[Start PAGE]
The hon. member went further. In the second place he said that this legislation which was introducing a new concept into international law was now giving franchise—he must listen carefully now—to foreigners in South Africa.
†Let us analyse this statement. By coming to this conclusion the hon. member has acknowledged as a matter of principle the independence of the national States that have already become independent. He called these people foreigners. The hon. member argues that these people are in fact foreigners because they live in a foreign State. There is only one implication from that argument and that is the fact that the hon. member accepts not as a matter of law but as a matter of fact the concept of independent States.
That is what you say.
Furthermore, the hon. member says that we must disenfranchise the people living in a foreign country because of the fact that they live there.
Just like the Xhosas.
Just one moment. This is important. I shall be obliged if the hon. member will not talk about something about which he knows nothing because exactly the same position now applies as far as the Xhosas are concerned. That is that whether or not they live in this State they have the vote in their State. The position is exactly the same except in reverse. However, I do not wish to start an argument on an interjection. The point that the hon. member makes is that if one does not live in one’s country one should not have the vote. In other words, before a man applies for citizenship of another country he must forfeit his voting rights in his country of origin.
May I ask you a question?
No, please.
So if you live in Holland, you will not have a vote in South Africa?
That is the point.
That is determined by the laws. [Interjections.]
*Sir, the hon. member for Bezuidenhout argues just like a sieve. The fact is that different countries have different electoral systems.
South Africa, too, has an electoral system for Whites.
Exactly, but it has an electoral system for Black people and for Indians as well. [Interjections.] France, too, has such a system. [Interjections.] Oh please, colleague, give me a chance! Portugal has a representative Cabinet. I am speaking about the argument as to whether there is a precedent for the specific procedure.
Not in South Africa. Not for Whites.
Whites who live in Transkei may vote in South Africa.
But Whites living in Holland may not!
[End PAGE]
WHAT THE TASK ASKS » List every racial or ethnic group that the debate excerpt names.
[Start MATERIAL SUPPLIED]
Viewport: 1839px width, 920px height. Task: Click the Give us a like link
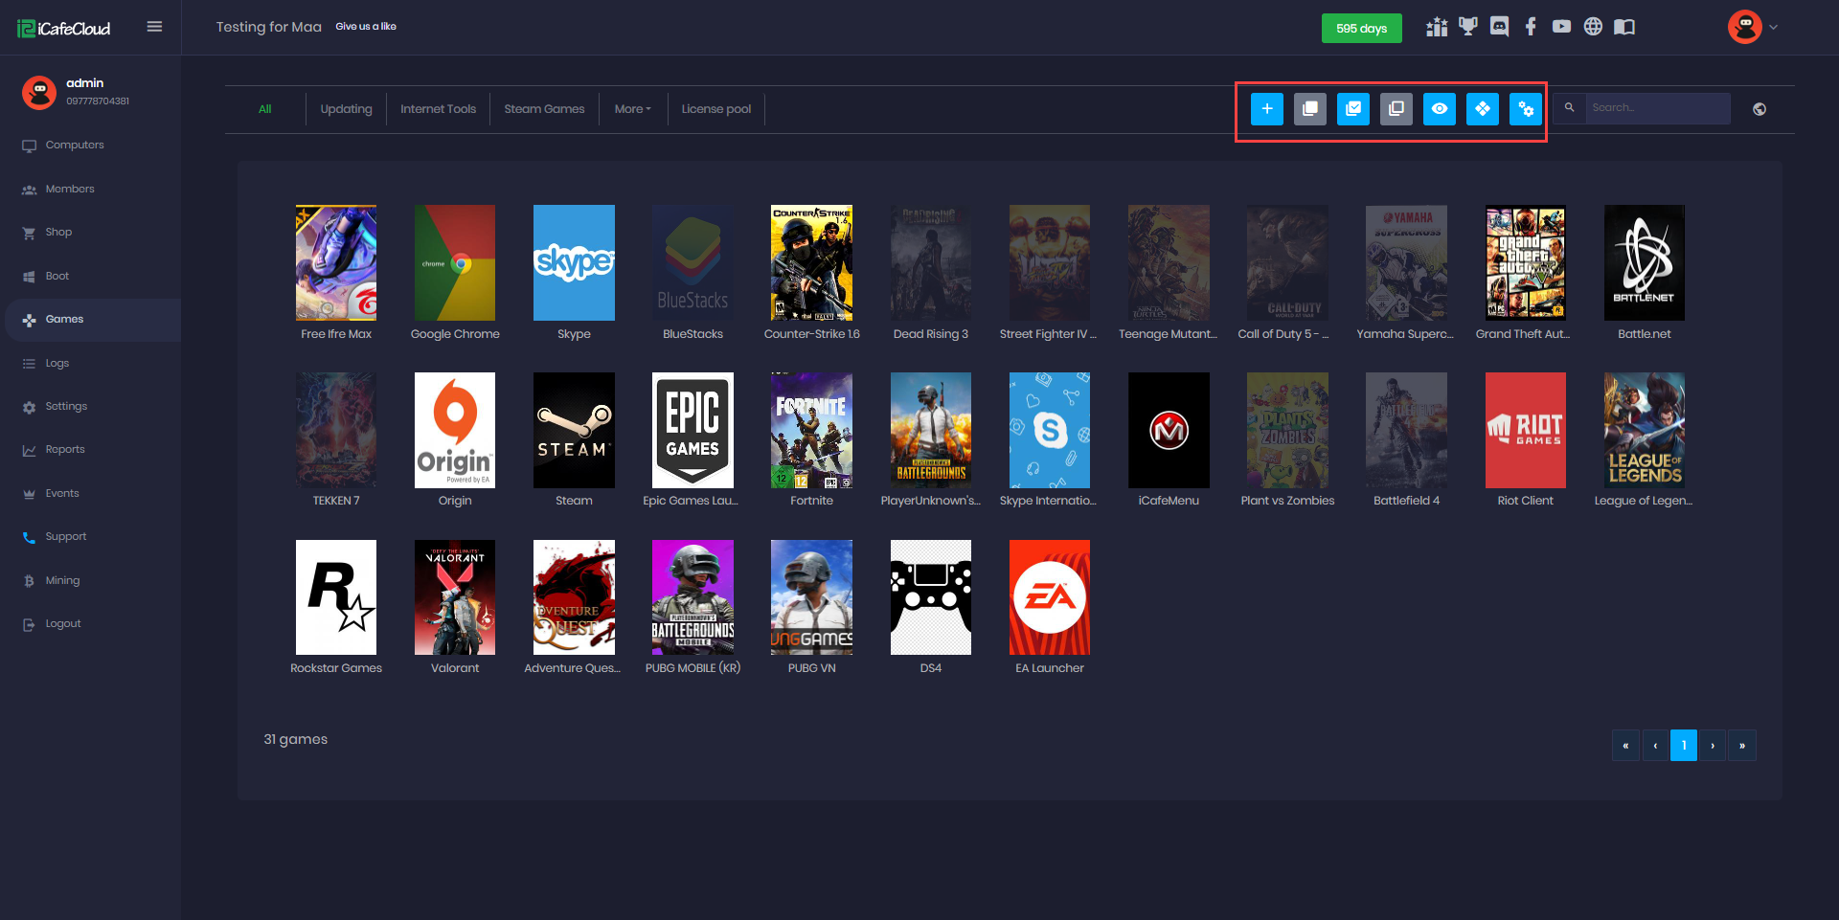(x=366, y=27)
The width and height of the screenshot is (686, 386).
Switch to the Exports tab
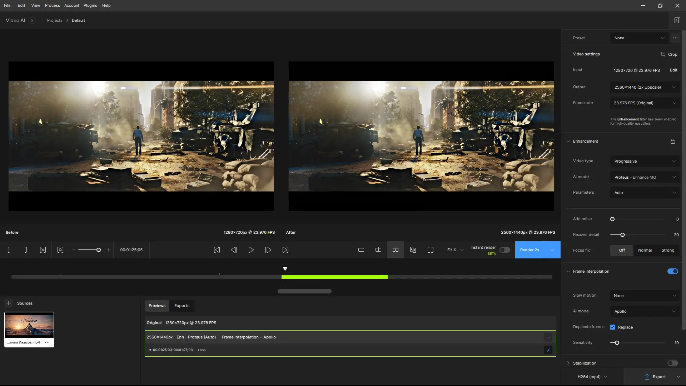[182, 306]
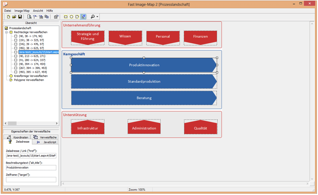Select the circle hotspot tool
Image resolution: width=318 pixels, height=195 pixels.
click(x=72, y=17)
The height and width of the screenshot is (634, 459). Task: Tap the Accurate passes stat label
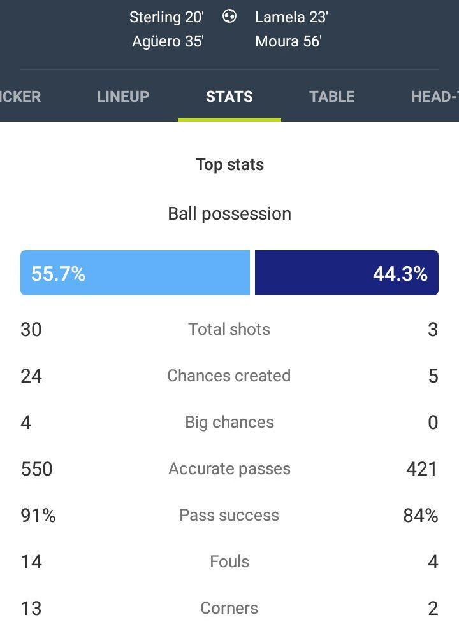(x=230, y=468)
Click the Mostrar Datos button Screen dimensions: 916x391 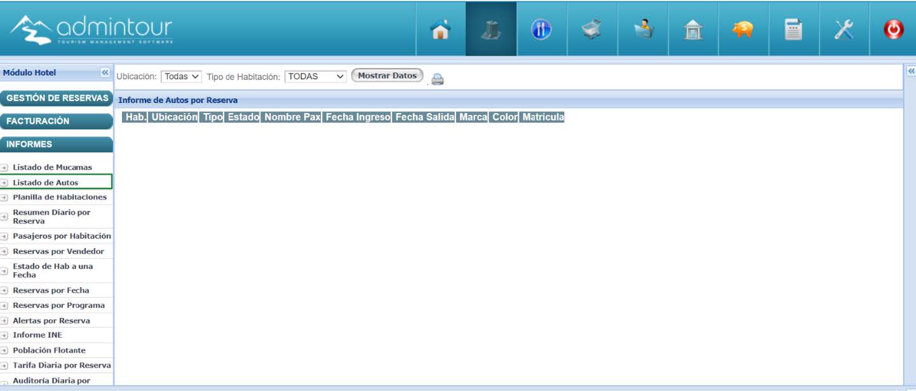click(x=387, y=76)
[End MATERIAL SUPPLIED]
FINISHED TASK » Xhosas, Whites, Black people, Indians